Background: The impact of sleep duration on cognition, particularly in the context of poststroke cognitive impairment, is not fully understood. Therefore, our objective was to investigate how sleep duration after stroke predicts poststroke cognitive impairment.
Methods and results: Patients admitted with acute stroke between 2015 and 2017 were consecutively recruited to the Nor-COAST (Norwegian Cognitive Impairment After Stroke) study and invited to follow-up assessments at 3 and 18 months. Time in bed, used as a surrogate for sleep duration at 3 months post stroke, was measured using the activPAL thigh-worn sensor over a 3-day period. Sleep duration was categorized into 3 groups: <7 hours (insufficient), 7 to 9 hours (reference), and ≥9 hours (excessive). Cognitive impairment was assessed based on the Diagnostic and Statistical Manual of Mental Disorders (Fifth Edition) criteria at 3- and 18-month follow-up.
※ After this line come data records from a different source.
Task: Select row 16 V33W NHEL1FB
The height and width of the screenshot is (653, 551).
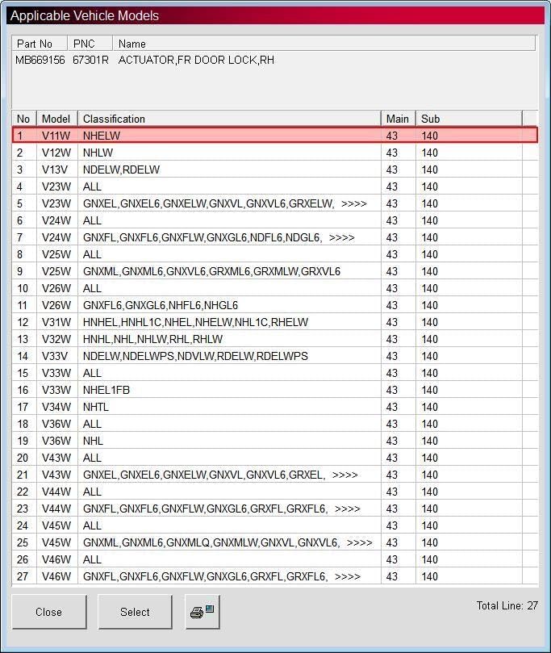Action: 275,390
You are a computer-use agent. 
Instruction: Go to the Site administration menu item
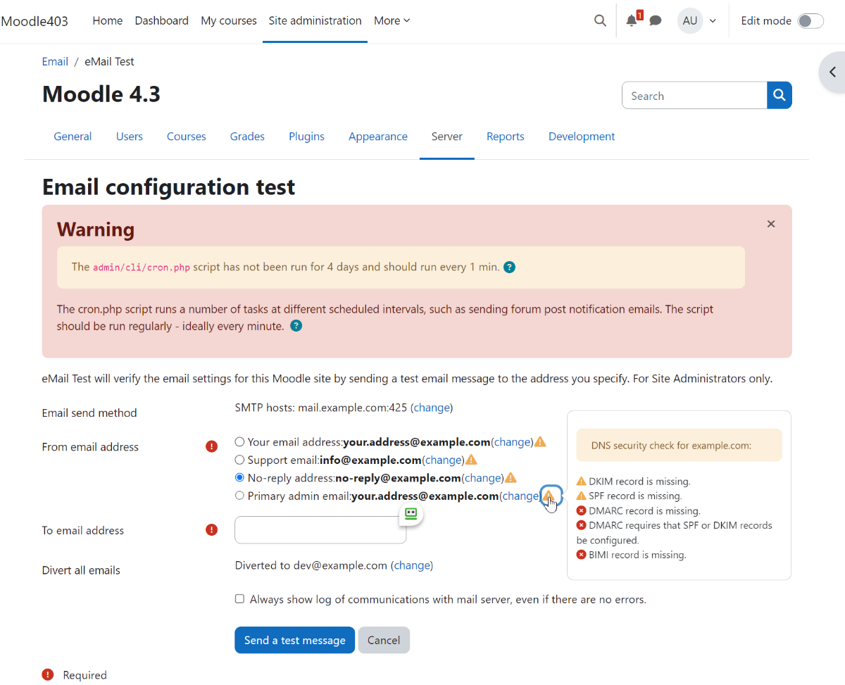pos(315,20)
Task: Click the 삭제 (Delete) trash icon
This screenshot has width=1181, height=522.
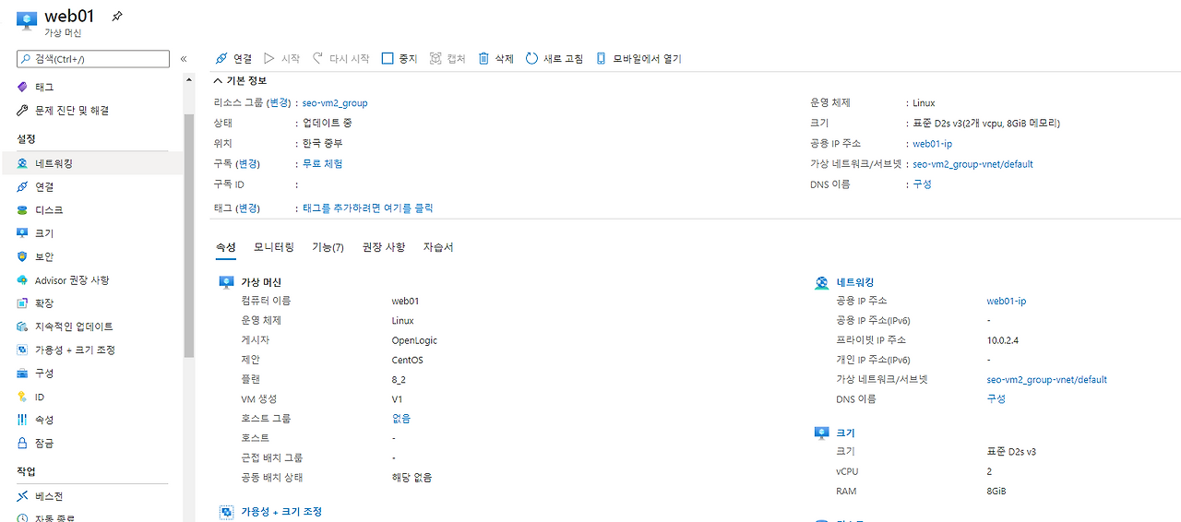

Out of the 815 patients, we included 443 (54%) prestroke cognitive healthy with valid activPAL registration in this analysis. Mean±SD age was 71.2±11.4 years, 185 (42%) were women, 363 (82%) had prestroke modified Rankin Scale score <2, and 345 (78%) suffered a minor stroke (National Institutes of Health Stroke Scale score ≤5). On average, participants spent 8.3±1.4 hours in bed each night, 17.2% had a sleep duration <7 hours, and 25% slept more than 9 hours. Insufficient (odds ratio [OR], 3.6 [95% CI, 1.3-10.2], and OR, 1.4 [95% CI, 0.5-3.8]) and excessive (OR, 2.8 [95% CI, 1.1-7.5], and OR, 3.3 [95% CI, 1.3-8.1]) sleep duration were associated with an increased risk of cognitive impairment at 3- and 18-month follow-up, respectively.
Conclusions: Insufficient or excessive sleep duration was associated with poststroke cognitive impairment.
Keywords: poststroke cognitive impairment; sleep duration.